## REQUEST:
Print the lines running from the one containing "Select the orange event in 12-16 min row" through the one containing "click(x=476, y=568)", both included, and leave the pictures out of your answer.

## DATA SHOWN:
— start —

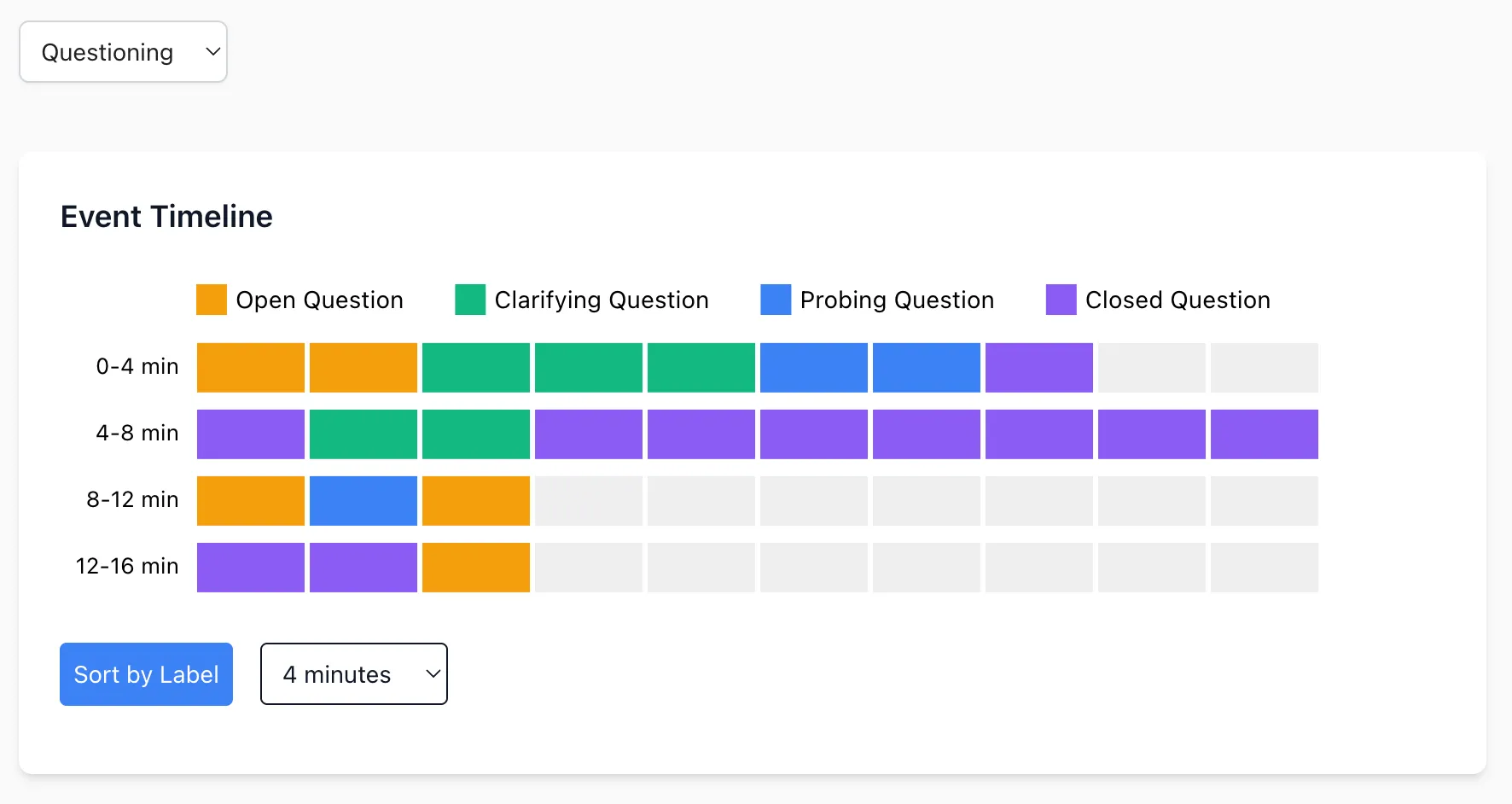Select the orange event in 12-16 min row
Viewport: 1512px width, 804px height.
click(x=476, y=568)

— end —
— start —

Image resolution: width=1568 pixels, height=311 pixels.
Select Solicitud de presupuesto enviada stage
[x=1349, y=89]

— end —

## FINAL RESULT:
Select the orange event in 12-16 min row
Viewport: 1512px width, 804px height.
click(x=476, y=568)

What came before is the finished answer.